→ **Exercise aim**
The reader should set down exactly the lines from the one containing "Task: Collapse the" through the last line of the material, omitting every picture.
━━━ Source records ━━━
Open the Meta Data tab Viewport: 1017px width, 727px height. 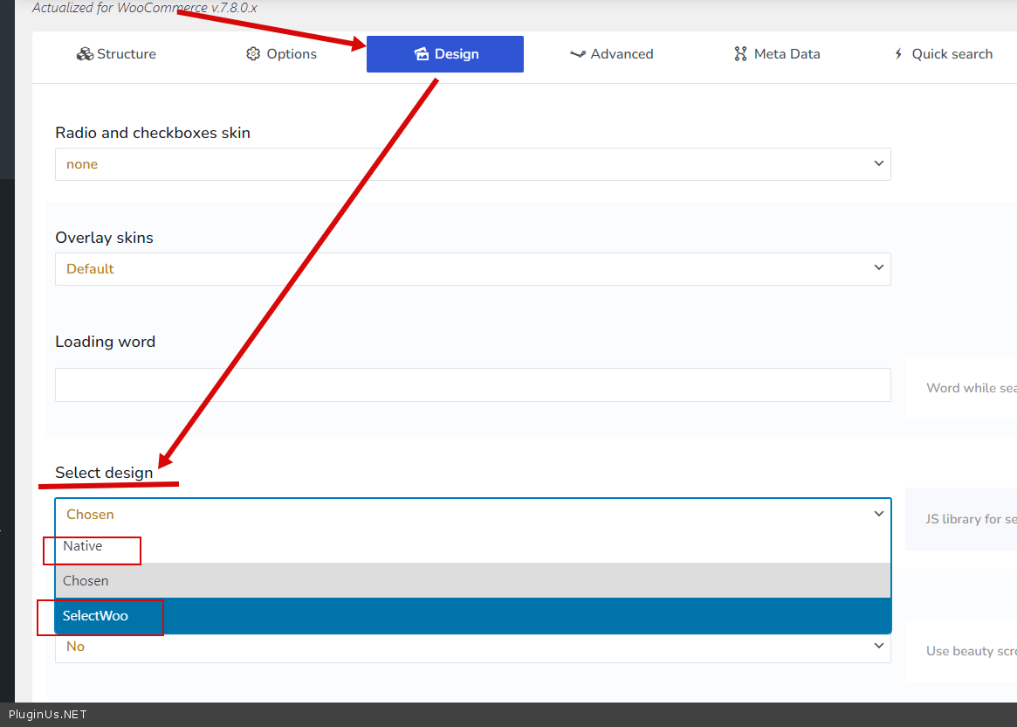pyautogui.click(x=777, y=54)
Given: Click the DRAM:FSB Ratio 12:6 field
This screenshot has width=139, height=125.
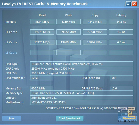Looking at the screenshot, I should pyautogui.click(x=122, y=88).
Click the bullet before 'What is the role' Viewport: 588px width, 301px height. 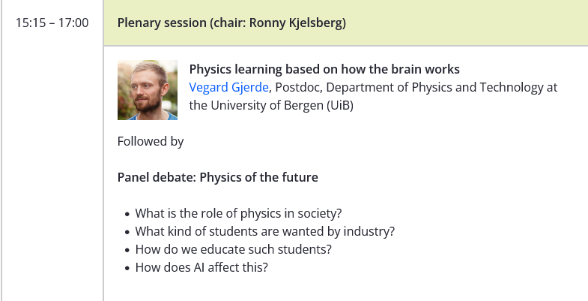click(127, 214)
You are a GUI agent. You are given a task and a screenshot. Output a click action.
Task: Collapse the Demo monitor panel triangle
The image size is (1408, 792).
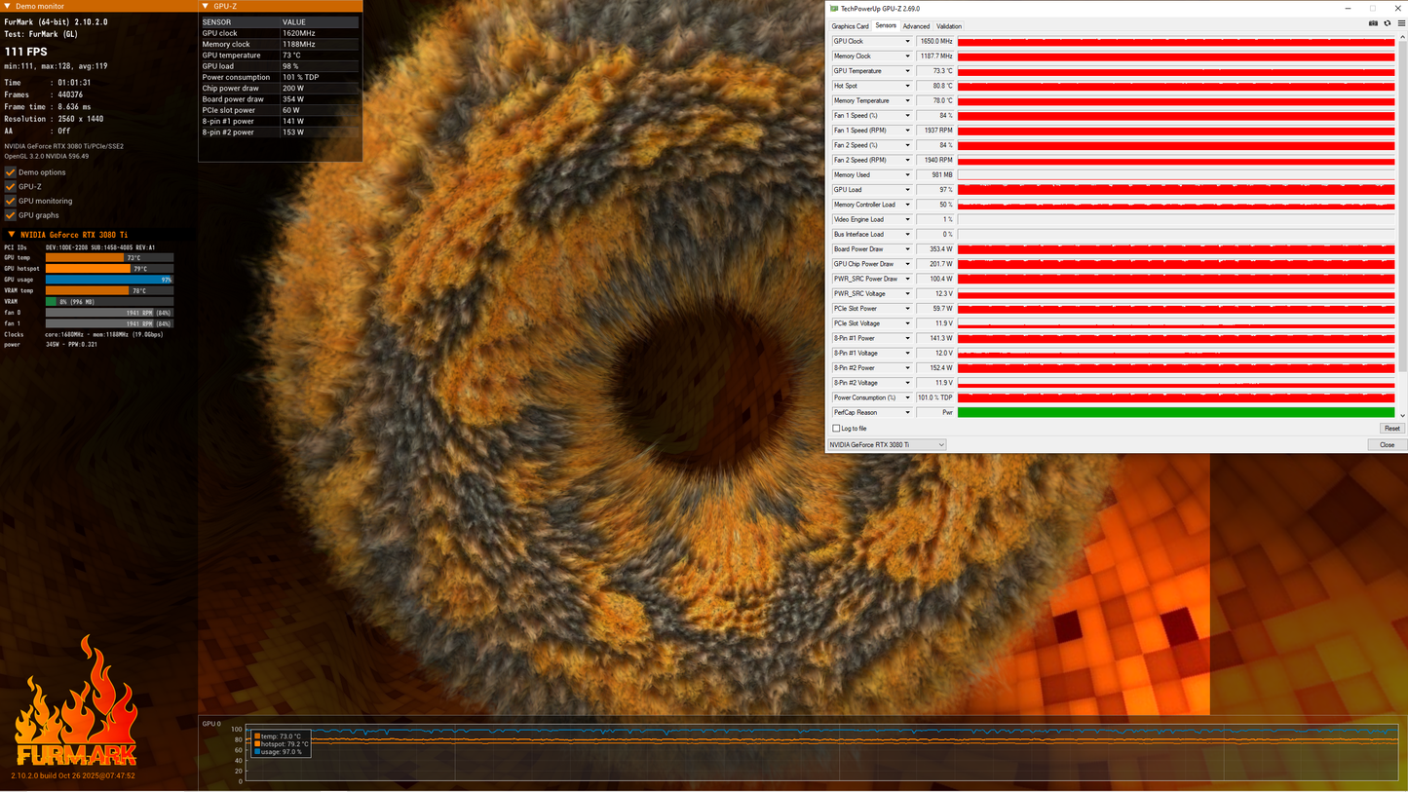click(x=8, y=6)
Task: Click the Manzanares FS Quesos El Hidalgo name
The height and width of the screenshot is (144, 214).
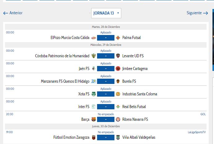Action: [65, 81]
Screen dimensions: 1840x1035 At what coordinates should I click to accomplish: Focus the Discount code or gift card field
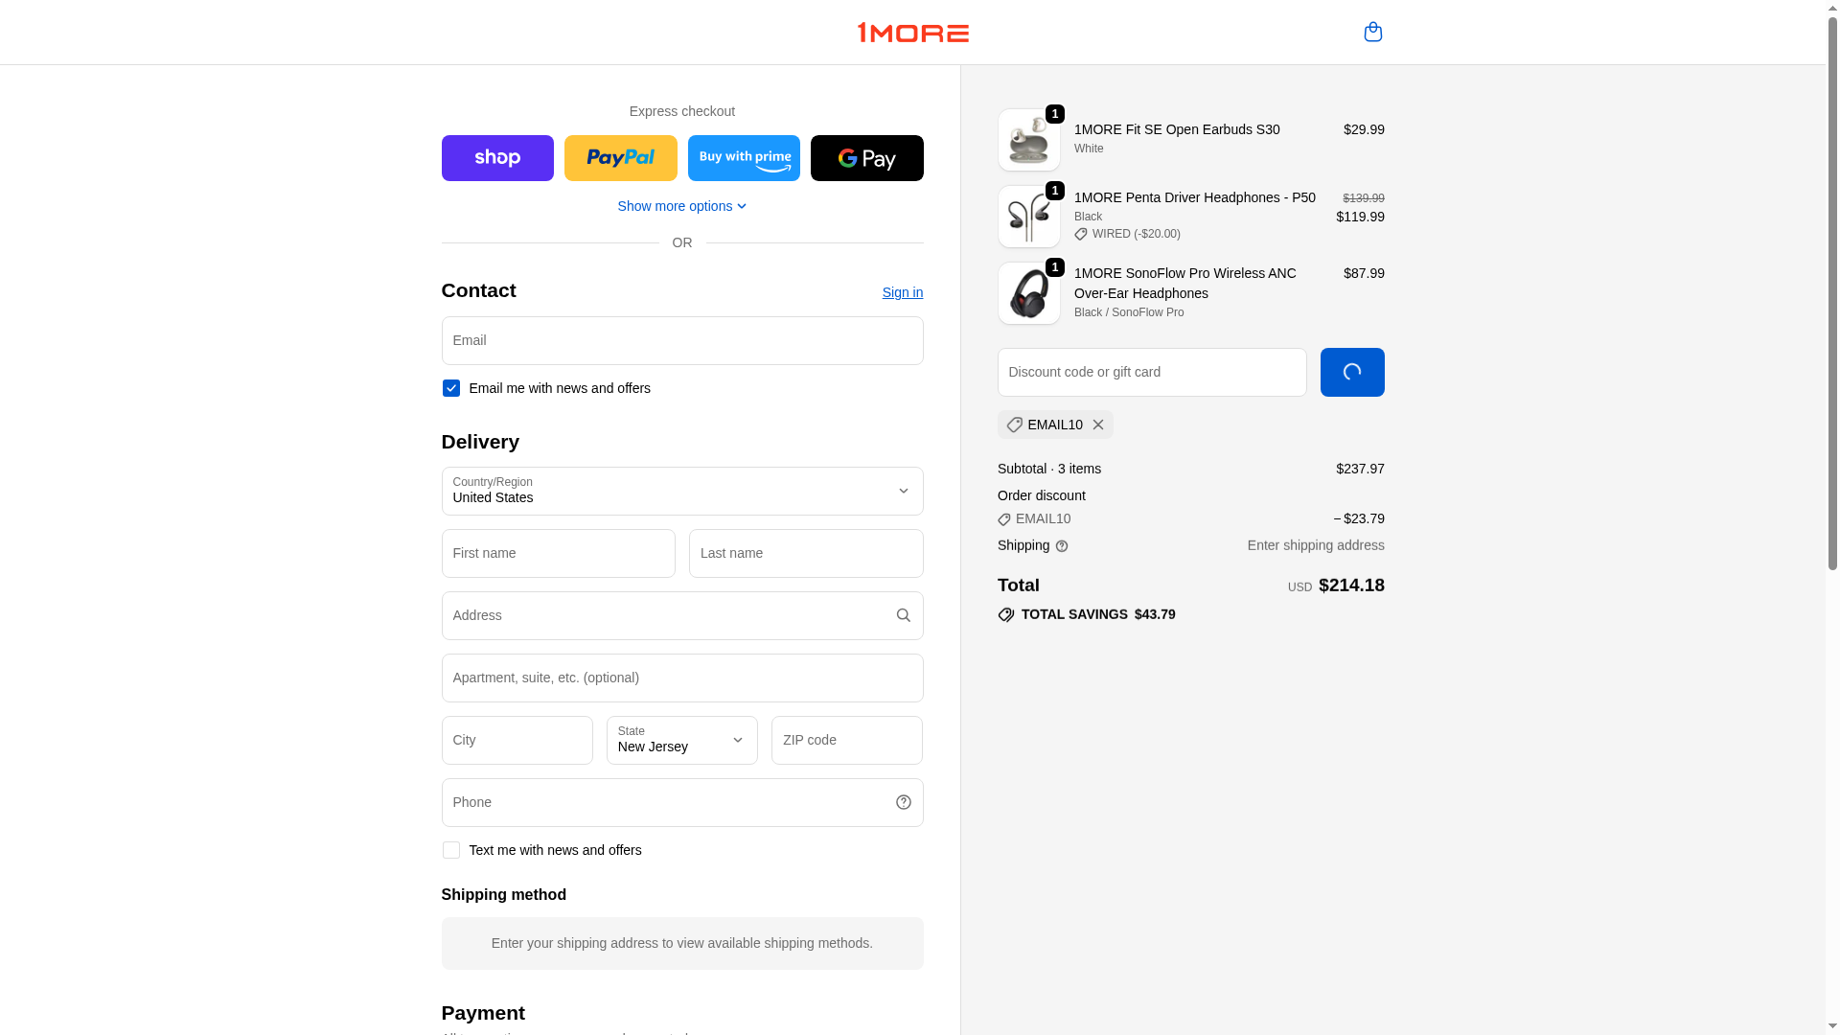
━━━
→ **Problem solution**
Task: Collapse the Demo monitor panel triangle
The image size is (1408, 792).
click(x=8, y=6)
Task: Click the Manzanares FS Quesos El Hidalgo name
The height and width of the screenshot is (144, 214).
Action: [65, 81]
Screen dimensions: 1840x1035 At what coordinates should I click to accomplish: Focus the Discount code or gift card field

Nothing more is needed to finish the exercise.